The director of the upcoming Trump biopic The Apprentice has claimed the controversial movie is “not a hit piece” and isn’t even very “anti-Trump” — despite portraying the young Donald Trump as a rapist.
Ali Abbasi also accused Hollywood studios of artistic censorship in an interview with The Wrap at the Toronto International Film Festival, where the movie is screening ahead of its planned October 11 release in the U.S.
Abassi, who hails from Iran, said he didn’t imagine his movie about Trump would have so much trouble getting made.
“I thought – ‘Fuck Iran. Fuck the Islamic dictatorship.’ I thought, ‘I’ll make a movie in a free country,’” he told the outlet.
He revealed he approached the studios for financing six years ago.
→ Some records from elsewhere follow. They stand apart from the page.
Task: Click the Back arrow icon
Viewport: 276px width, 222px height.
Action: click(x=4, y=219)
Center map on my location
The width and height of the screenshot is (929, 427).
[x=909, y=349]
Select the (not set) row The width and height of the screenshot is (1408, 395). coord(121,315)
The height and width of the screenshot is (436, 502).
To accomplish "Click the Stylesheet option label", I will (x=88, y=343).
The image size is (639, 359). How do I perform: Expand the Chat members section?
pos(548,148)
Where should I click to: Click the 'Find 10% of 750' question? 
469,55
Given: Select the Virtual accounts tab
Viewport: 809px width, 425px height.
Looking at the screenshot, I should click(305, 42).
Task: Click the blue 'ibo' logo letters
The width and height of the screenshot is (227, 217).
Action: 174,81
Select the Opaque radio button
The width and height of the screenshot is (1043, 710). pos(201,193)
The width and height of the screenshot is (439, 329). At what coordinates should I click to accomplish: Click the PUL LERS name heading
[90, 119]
“They said to me, ‘We would love to do this film, but if Trump wins, if the studio gets sold – they’ll come after us.’ Or they would say, ‘We don’t want 85 million consumers to hate us.’”
In the end, the financing was cobbled together from mostly overseas film companies, as well as some domestic ones. When it came to distribution, The Apprentice faced a similar round of rejection from the major studios and streamers. Eventually, the indie label Briarcliff Entertainment picked it up for domestic distribution.
“We’re here, yes, but I would call it a sort of censorship,” Abassi added.
In the end, he told The Wrap, the movie is not terribly anti-Trump.
“It’s an entertaining character piece. It’s not a hit piece,” said Abbasi. “Donald is really ‘made in America.’”
The Apprentice has generated controversy since its splashy world premiere in competition at the Cannes Film Festival earlier this year, where it failed to win any prizes or score a domestic distribution deal. The fictionalized movie follows Trump (Sebastian Stan) during his rise to power during the 70s and early 80s, focusing on his relationship with Roy Cohn (Succession star Jeremy Strong).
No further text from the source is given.